At Colleges, Running Backs Get All the Greenbacks, While Academic Students Fight Over Crumbs

College football has become a bloated, multi-million dollar business, subverting the original mission of universities—education.

Gilbert M. Gaul

Critics argue college football is undermining education.

The fol­low­ing is an excerpt from Gilbert M. Gaul’s Bil­lion-Dol­lar Ball: A Jour­ney Through the Big-Mon­ey Cul­ture of Col­lege Foot­ball, pub­lished on August 25.

'This country is now so soaked in the culture of ESPN ... it’s undermining our values. I’ll tell you one thing for sure: I think it’s undermining our commitment to education.'

In 2012, col­lege foot­ball gen­er­at­ed a remark­able $103 mil­lion for the Uni­ver­si­ty of Texas ath­let­ic depart­ment, with $78 mil­lion falling to the bot­tom line. Note that the mon­ey didn’t go to the uni­ver­si­ty itself. As at many oth­er elite foot­ball pow­ers, the Texas ath­let­ic depart­ment was nom­i­nal­ly part of the uni­ver­si­ty but in real­i­ty func­tioned as an autonomous busi­ness. It was over­seen by a CEO/​coach, Mack Brown, who received mil­lions more than the uni­ver­si­ty pres­i­dent. His nine full-time assis­tant coach­es aver­aged $555,000, or about four times what a full pro­fes­sor earned.
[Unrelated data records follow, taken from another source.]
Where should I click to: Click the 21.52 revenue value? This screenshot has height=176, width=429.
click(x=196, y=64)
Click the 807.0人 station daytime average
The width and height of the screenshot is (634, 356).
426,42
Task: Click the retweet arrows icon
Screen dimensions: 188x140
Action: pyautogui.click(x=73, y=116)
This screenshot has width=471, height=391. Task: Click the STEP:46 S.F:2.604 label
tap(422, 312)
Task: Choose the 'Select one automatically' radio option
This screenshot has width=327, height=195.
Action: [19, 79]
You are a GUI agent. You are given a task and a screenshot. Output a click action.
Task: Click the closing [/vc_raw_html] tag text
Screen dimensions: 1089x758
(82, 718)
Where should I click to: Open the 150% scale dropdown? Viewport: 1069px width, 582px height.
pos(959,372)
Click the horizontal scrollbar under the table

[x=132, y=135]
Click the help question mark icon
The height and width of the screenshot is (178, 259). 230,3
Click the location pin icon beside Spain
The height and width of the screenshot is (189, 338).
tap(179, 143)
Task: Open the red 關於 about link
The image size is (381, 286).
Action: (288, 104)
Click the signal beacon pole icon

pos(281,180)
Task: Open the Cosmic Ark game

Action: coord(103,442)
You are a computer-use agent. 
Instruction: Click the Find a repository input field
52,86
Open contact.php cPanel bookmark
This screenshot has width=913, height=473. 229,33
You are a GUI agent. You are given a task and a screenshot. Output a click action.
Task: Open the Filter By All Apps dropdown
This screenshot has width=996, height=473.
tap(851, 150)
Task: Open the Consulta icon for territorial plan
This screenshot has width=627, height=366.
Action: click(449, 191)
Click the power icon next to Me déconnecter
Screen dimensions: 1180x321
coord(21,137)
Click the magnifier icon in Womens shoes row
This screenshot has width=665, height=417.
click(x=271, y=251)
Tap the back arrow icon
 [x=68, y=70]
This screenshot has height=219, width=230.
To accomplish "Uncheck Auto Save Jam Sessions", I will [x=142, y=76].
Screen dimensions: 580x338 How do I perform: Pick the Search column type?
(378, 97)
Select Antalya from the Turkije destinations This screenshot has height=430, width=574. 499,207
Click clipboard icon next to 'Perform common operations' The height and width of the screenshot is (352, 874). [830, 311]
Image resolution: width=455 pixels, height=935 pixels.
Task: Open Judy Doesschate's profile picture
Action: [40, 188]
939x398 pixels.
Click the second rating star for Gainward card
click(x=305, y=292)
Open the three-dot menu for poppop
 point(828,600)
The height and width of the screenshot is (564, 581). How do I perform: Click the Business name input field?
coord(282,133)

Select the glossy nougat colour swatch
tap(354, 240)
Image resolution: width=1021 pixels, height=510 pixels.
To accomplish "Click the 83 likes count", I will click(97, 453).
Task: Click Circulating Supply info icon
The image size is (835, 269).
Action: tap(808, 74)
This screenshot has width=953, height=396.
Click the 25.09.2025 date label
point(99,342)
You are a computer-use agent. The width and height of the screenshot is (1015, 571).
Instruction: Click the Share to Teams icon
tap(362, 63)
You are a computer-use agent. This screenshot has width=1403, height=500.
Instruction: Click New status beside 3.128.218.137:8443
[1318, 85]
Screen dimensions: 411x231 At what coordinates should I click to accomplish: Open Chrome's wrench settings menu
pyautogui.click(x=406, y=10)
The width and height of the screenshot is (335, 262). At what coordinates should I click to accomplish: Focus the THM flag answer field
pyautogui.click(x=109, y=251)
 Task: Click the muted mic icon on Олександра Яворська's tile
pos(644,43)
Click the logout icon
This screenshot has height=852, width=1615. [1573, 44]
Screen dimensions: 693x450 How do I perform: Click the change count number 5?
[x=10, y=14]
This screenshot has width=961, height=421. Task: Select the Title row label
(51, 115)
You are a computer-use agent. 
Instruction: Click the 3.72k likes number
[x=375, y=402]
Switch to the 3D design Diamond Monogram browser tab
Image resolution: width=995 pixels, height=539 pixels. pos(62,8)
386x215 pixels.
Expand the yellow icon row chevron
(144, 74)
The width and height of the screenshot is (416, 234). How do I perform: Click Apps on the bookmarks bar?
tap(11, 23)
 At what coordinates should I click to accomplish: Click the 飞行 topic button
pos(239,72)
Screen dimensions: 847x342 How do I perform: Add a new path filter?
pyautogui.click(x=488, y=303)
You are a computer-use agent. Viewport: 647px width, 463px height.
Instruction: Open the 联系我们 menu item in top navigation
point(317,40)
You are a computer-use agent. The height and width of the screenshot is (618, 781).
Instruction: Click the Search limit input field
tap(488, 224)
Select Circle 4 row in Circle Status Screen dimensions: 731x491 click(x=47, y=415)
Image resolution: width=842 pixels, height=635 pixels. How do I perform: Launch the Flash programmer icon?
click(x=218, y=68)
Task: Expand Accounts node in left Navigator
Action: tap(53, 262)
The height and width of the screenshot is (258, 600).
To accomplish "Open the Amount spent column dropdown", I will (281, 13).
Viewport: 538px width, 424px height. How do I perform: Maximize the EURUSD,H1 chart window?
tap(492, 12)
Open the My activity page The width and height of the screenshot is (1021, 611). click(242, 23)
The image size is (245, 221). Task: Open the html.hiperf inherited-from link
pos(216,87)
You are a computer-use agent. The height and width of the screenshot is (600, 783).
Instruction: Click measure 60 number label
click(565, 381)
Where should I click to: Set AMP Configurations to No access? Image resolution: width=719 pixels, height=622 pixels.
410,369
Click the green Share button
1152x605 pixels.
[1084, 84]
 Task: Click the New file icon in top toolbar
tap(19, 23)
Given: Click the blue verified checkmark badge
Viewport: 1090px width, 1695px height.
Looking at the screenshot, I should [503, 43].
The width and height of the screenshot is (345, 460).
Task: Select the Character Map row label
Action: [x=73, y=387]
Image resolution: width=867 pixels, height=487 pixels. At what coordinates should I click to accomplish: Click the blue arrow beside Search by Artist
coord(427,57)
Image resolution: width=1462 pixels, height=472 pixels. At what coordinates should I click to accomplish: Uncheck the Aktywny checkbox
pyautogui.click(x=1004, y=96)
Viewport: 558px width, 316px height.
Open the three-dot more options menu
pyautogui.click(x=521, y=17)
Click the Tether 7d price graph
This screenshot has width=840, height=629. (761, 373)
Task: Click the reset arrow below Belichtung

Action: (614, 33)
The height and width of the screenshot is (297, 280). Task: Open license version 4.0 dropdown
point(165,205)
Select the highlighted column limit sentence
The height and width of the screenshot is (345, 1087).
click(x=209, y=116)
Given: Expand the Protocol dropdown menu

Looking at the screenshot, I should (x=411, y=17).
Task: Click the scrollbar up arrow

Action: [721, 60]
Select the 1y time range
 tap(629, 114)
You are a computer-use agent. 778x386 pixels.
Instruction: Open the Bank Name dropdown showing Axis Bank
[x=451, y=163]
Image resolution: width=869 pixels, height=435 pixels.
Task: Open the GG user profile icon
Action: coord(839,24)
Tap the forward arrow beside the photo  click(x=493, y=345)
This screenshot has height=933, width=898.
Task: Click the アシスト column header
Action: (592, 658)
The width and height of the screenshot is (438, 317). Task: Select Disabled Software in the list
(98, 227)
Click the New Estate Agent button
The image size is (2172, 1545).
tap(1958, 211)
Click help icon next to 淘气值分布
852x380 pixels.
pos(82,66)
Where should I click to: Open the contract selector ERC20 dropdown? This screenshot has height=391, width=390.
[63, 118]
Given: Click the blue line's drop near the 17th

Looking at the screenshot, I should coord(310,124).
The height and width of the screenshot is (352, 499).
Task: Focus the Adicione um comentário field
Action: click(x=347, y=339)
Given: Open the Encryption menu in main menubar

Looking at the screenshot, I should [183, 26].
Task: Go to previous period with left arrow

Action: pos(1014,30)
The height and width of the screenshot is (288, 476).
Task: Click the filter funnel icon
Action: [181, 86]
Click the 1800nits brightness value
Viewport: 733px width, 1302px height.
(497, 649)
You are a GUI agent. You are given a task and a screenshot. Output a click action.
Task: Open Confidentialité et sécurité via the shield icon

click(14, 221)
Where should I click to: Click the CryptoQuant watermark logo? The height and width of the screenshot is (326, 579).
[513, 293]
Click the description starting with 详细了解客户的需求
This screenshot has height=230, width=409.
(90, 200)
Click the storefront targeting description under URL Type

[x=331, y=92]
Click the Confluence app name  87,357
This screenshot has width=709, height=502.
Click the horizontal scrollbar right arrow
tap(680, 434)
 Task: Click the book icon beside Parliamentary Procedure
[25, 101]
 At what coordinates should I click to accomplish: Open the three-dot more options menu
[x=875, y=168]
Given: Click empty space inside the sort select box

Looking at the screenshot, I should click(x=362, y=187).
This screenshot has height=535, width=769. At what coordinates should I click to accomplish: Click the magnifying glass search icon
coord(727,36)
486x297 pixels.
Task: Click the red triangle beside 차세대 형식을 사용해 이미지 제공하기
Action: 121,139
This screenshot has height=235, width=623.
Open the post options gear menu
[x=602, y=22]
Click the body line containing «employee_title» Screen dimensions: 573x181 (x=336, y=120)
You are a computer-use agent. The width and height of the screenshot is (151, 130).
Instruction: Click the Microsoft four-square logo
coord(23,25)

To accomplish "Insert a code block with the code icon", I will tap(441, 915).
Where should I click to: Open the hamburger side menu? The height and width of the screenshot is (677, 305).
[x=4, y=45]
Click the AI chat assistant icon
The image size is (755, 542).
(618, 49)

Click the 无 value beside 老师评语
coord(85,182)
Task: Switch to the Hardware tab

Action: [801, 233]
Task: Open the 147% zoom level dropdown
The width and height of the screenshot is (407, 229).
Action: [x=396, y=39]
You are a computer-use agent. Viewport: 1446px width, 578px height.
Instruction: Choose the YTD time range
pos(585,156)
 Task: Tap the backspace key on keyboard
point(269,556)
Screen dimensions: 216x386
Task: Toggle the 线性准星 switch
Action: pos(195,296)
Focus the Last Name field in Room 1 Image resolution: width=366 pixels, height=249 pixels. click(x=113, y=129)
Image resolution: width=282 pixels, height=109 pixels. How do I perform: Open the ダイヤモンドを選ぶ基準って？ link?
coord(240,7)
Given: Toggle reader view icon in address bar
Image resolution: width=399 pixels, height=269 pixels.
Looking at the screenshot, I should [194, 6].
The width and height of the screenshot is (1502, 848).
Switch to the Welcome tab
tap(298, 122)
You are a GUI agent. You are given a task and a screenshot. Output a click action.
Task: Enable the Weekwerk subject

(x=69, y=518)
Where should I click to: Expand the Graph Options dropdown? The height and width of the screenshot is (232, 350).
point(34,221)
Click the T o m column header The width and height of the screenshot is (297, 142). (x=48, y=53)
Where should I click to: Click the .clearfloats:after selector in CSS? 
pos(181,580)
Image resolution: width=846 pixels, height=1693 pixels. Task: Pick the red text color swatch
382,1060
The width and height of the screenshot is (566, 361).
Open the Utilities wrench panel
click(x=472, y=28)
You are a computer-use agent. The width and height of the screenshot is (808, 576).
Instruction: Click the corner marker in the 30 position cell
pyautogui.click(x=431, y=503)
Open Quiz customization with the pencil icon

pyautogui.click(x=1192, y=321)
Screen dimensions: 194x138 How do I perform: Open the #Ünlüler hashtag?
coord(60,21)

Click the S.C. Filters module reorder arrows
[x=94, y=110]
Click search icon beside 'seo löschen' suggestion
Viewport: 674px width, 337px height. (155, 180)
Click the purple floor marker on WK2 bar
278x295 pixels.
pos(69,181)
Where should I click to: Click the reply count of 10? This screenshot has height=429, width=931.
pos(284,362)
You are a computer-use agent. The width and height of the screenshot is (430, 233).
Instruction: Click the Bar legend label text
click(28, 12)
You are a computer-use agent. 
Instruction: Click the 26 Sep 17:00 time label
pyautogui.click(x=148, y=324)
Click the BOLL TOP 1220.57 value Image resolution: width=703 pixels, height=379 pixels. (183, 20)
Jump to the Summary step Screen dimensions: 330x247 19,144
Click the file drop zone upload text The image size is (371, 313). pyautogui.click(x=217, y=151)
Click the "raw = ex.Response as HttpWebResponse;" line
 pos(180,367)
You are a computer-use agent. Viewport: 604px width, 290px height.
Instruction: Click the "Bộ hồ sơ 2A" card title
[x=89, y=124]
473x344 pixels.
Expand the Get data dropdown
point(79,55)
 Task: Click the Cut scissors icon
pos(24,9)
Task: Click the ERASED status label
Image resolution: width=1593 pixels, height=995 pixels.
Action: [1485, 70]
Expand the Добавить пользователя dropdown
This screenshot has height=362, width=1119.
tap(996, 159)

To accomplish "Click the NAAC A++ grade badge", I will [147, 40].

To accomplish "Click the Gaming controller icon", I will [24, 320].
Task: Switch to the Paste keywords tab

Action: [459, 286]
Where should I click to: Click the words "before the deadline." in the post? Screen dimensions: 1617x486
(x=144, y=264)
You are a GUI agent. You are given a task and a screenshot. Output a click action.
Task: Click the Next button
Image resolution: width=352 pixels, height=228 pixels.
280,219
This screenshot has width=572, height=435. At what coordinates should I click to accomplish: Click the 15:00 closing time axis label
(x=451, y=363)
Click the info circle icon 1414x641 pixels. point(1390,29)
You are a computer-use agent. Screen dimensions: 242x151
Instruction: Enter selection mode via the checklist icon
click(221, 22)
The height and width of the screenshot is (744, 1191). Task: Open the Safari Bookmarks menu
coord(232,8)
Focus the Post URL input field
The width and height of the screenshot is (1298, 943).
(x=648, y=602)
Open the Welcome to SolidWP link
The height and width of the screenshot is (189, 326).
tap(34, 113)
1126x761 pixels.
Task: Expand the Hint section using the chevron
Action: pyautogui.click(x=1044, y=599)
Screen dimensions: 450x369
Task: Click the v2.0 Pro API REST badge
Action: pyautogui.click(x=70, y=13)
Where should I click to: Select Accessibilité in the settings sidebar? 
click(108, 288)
In the view of most Tex­ans, this was accept­able — as opposed to, say, a dis­tor­tion of the university’s pri­ma­ry mis­sion of edu­ca­tion. It was per­fect­ly okay that the Texas foot­ball bud­get had grown 20 times faster than infla­tion over the last three decades. Or that Texas spent $261,728 on each of its foot­ball play­ers, but just $20,903 on each stu­dent. Big was what Texas did best. Texas foot­ball was the very definition.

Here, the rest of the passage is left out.